Chapter 17
Jeff
Iwoke up to the sound of waves crashing against the shore and thought for a moment that I was dreaming — this was not the sound I normally heard waking up in the Hollywood Hills. Then I looked around me and saw a bundle of red hair on the pillow next to me. The faint scent of Pat’s perfume rose to my nostrils. Vanilla.
I smiled. I wasn’t dreaming. This was just another day in my now normal life. OK, so being back in Maui wasn’t maybe all that normal yet, but I’d just bought a house here. Right on the beach. As we were to shootSpeed Bumpsfor three to four months each year if things went well, I figured I might as well buy something — I’d AirBnB it when we weren’t there. I knew I could afford not to, but there was a reason I was rich.
Maui was the place where I fell in love with Pat and I wanted something here. A place to return to; our own personal haven.
The past four months had been busy — I’d shot one film (thankfully in L.A.), Pat had shot her indie, I’d worked to finalize the pilot which, in the end Amazon did decide to buy, and there’d been the trial for Bill. Thankfully he’d seemed to catch up with reality and stood up to apologize and was happy to accept his time in prison; seeing it as a way of repenting his sins and thereby having a chance of starting over when released. He was a changed man; a broken man, but maybe for the first time he was also facing up to his own flaws. It was just a shame he’d had to lose his mind to prescription drugs and alcohol before he did so. It was horrible to think how drugs can change a man. I knew it all too well from Jen’s years.
I felt a hand stroking my torso.
“Good morning,” I whispered.
“Good morning,” Pat replied.
“I’d love to stay in bed, but we need to get Shaun to his new tutor,” I said as Pat’s hand continued to explore.
“Oh, yes,” she said and sat up with an alarming speed, red hair flying everywhere.
I laughed. If there was one thing that got Pat out of bed, it was Shaun — she’d taken to the kid enormously and he to her. The idea that she’d still have a chance to be a mother had given her a whole lot of energy — and strength. Whenever she lost faith in her own abilities, she reminded herself that she would never want to raise a child not to have faith in theirs.

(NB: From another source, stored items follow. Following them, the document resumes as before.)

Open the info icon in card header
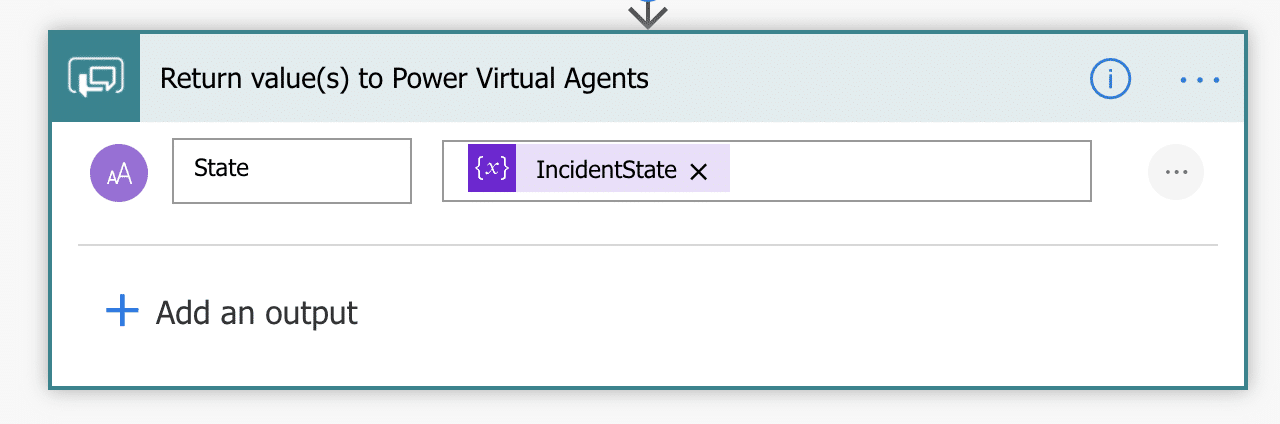Image resolution: width=1280 pixels, height=424 pixels. (1110, 78)
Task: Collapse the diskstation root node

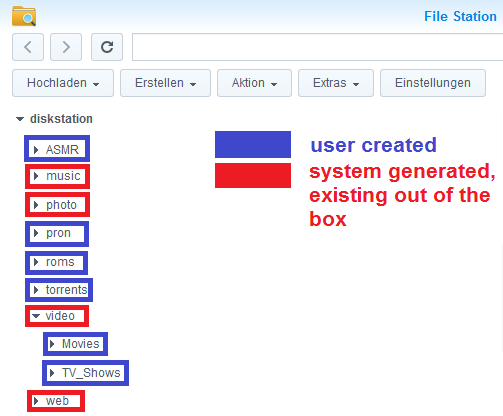Action: click(20, 119)
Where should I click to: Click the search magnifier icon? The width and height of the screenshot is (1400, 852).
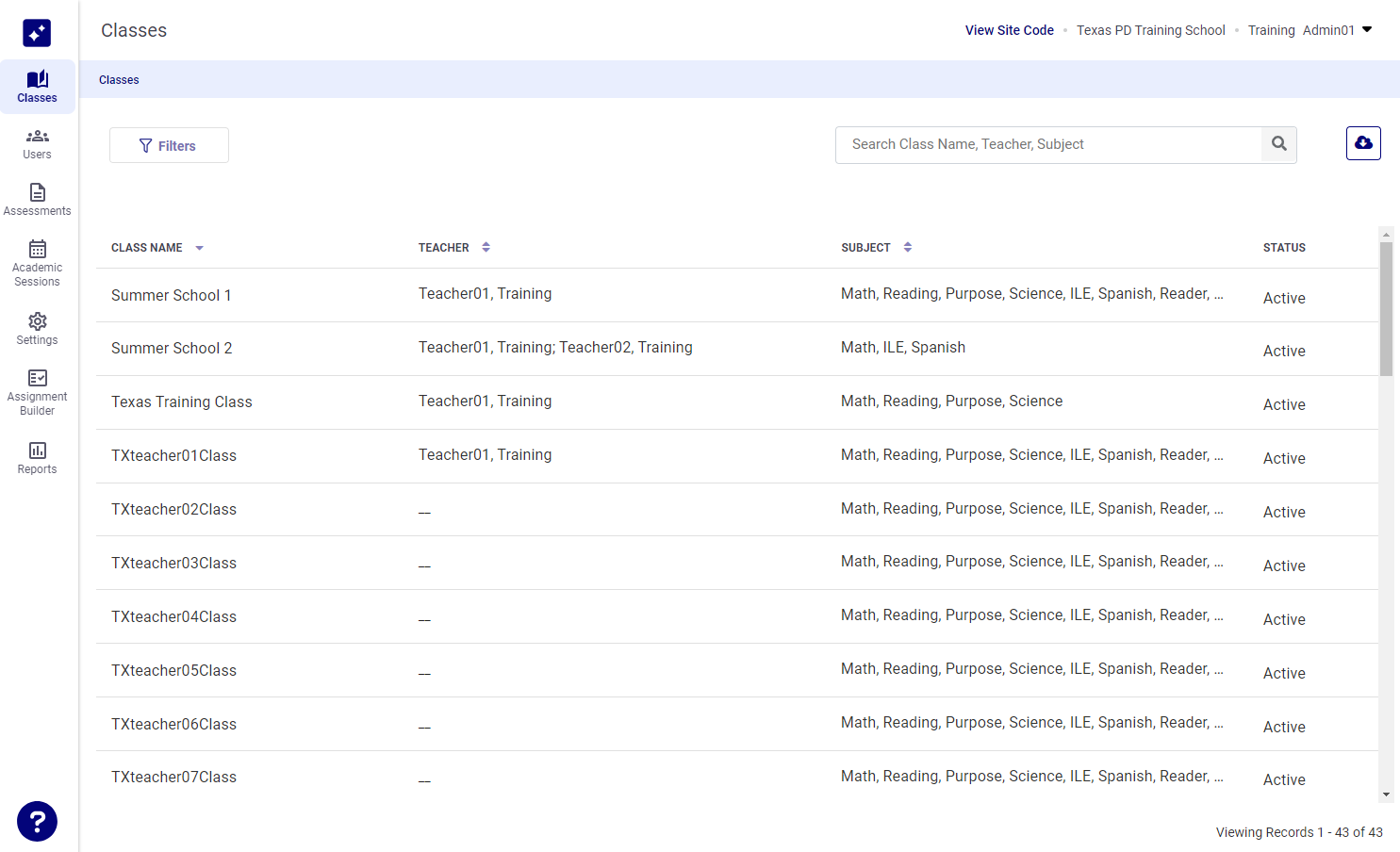point(1278,144)
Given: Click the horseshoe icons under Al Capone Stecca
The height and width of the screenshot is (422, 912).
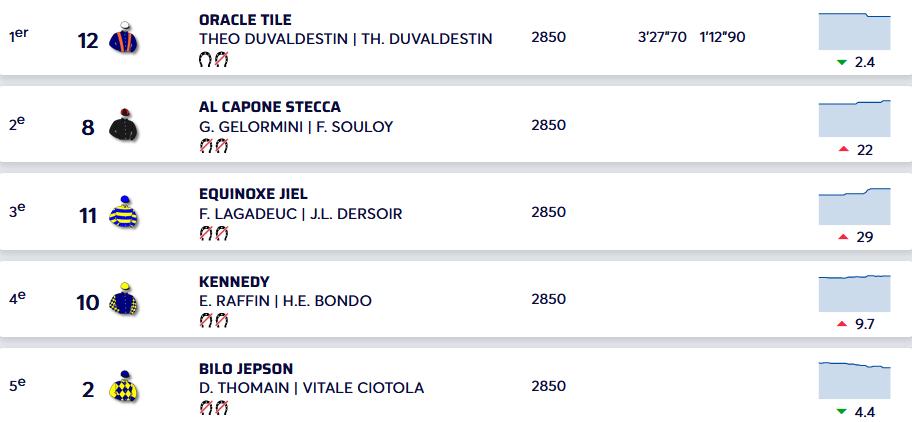Looking at the screenshot, I should [214, 146].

When we first got back together, we’d had a long chat where Pat had explained that her requirement for a relationship was that we one day adopted — she’d have to wait till the divorce was final which took time in California, but she wanted a child; a family. I’ agreed that if we stayed together, I’d be happy to do that. And I didn’t doubt we’d stay together, we were both at an age and place where we knew what we wanted. For all the upsets around the time when we met, it’d given us both plenty of wake-up calls as to who we wanted to be and what we wanted out of life. And we both wanted family and movies.

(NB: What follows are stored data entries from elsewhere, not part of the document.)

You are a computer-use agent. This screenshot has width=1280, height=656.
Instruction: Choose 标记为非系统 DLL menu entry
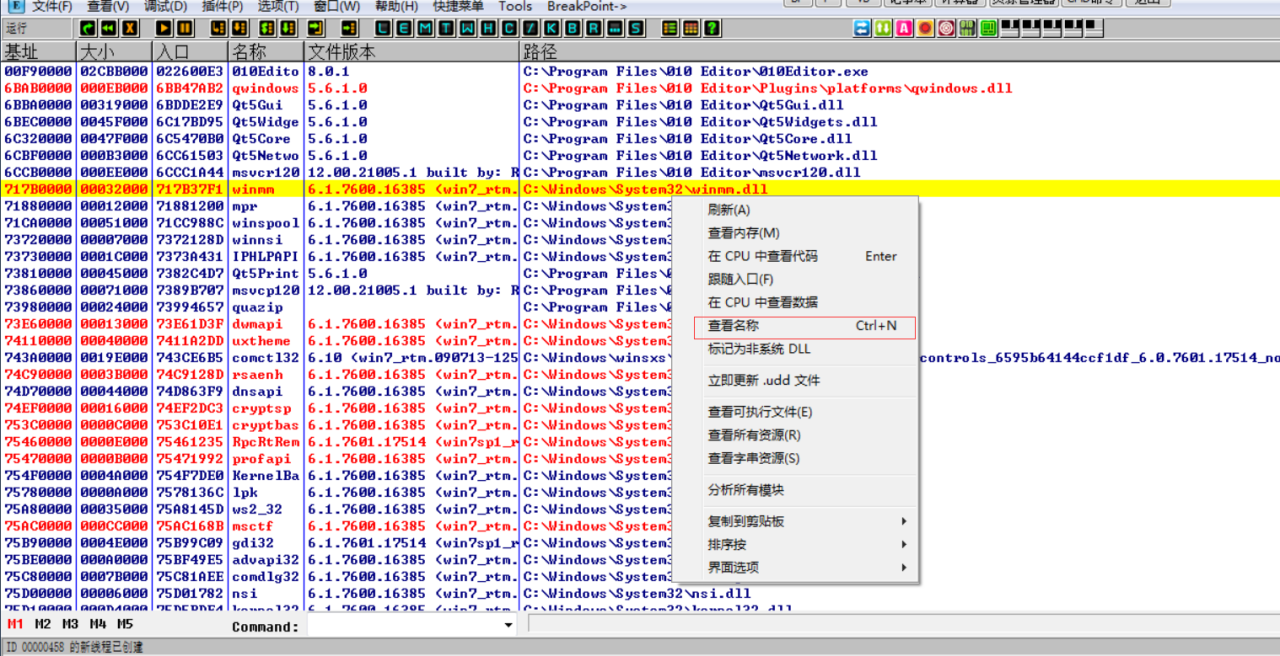[x=759, y=349]
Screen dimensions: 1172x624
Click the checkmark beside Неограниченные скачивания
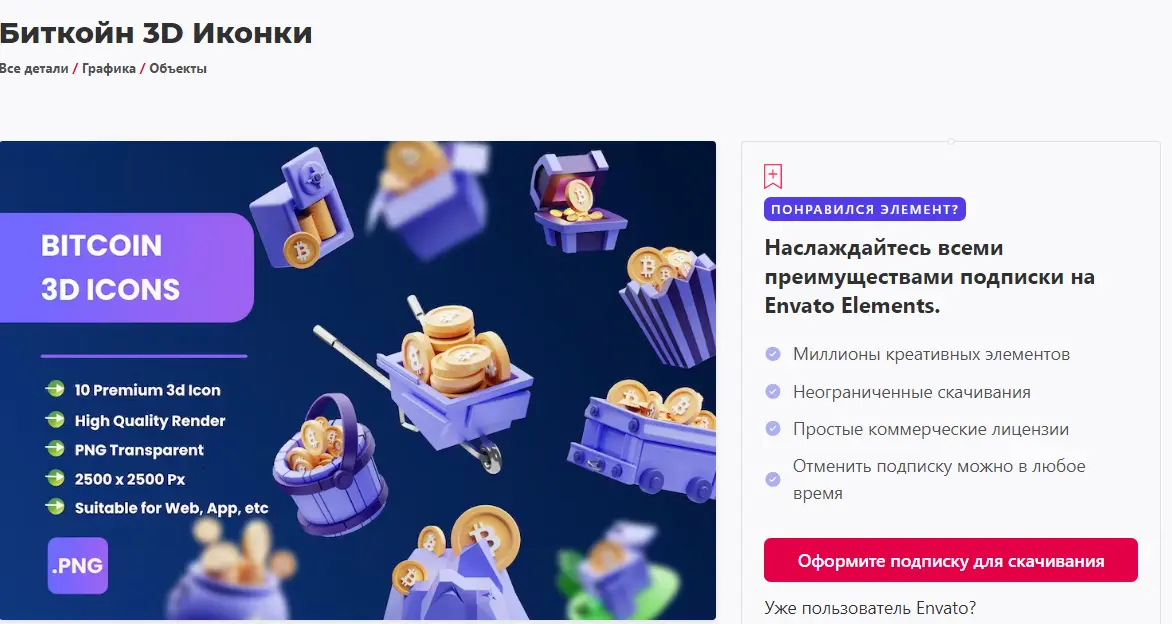point(773,392)

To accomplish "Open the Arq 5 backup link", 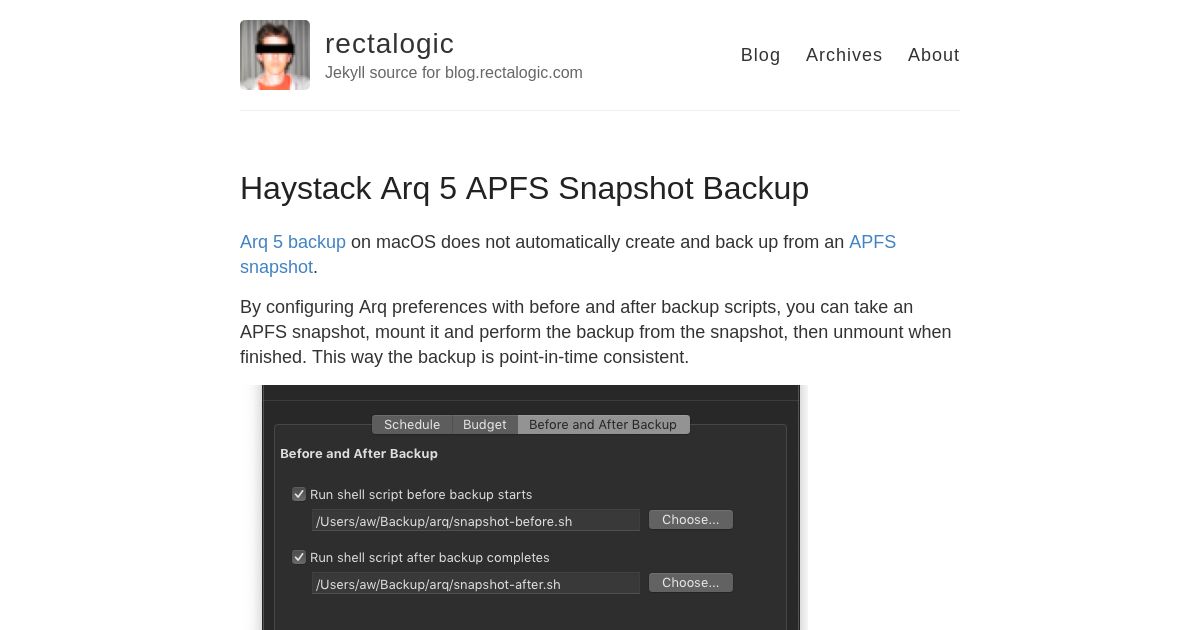I will click(293, 242).
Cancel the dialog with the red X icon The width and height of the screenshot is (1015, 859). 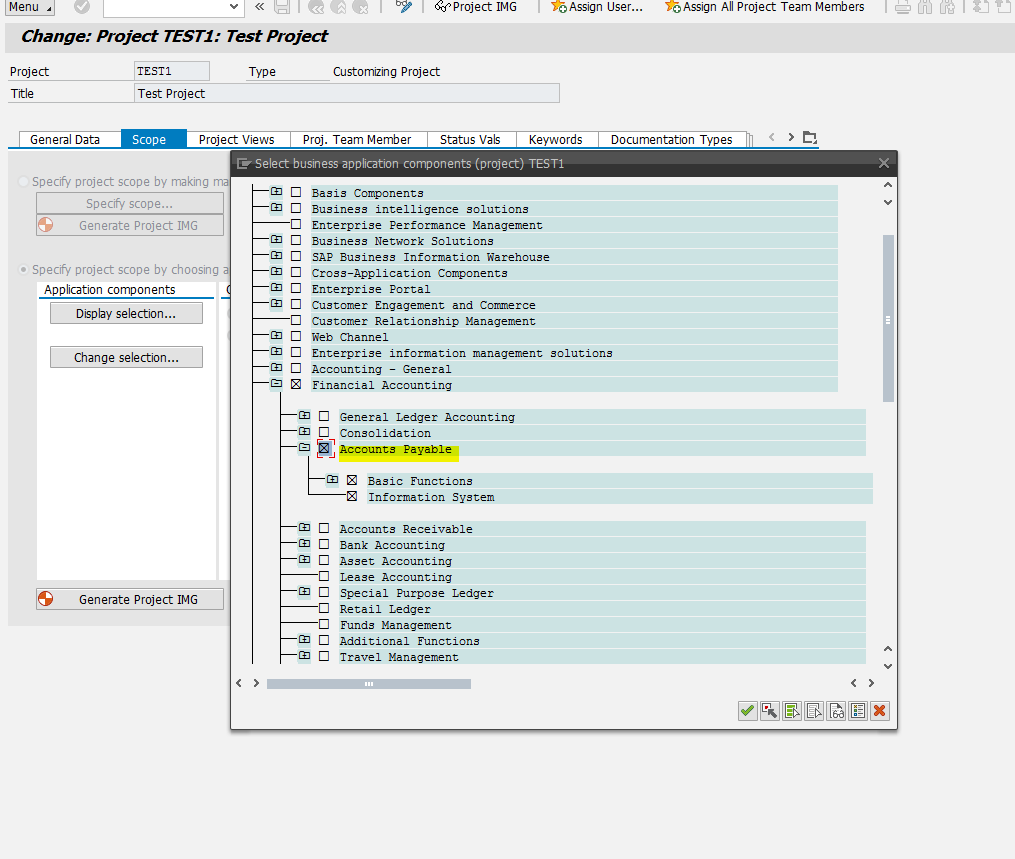click(879, 711)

The thought of adopting a child had been Pat’s main motivation at first, but as she saw that Shaun took to her — she’d made it clear from the start that it would be great if he did but he had Monica and she didn’t want to impose — he’d become part of her inspiration.
As Pat got out of bed, I drank in her curves. The woman was a red-headed Aphrodite.
Pat laughed as she saw me looking at her.
“You said it, we gotta go!”
“OK, OK, I’m getting up.”
“So why don’t I see any movement?”
I rose.
“Now you do.”
“I do indeed…” Pat said and this time it was she checking me out; her eyes moving over my body.
“I think we need some alone time tonight,” I said with a wink.
“I think so, too,” Pat agreed and smiled at me, before getting back to getting dressed.
A few minutes later, Shaun knocked on the door, just as we finished dressing.
“Morning, Dad. Morning, Pat,” he said when I asked him to enter. “You’ve got to come see! I just finished a new racing track for my cars!”
I smiled and rustled his hair.
“OK son, we will do that. Is it a good track?”
“It’s the best. I made it so there are two bridges.”
“Looks like you’re becoming quite the engineer,” Pat said with a smile.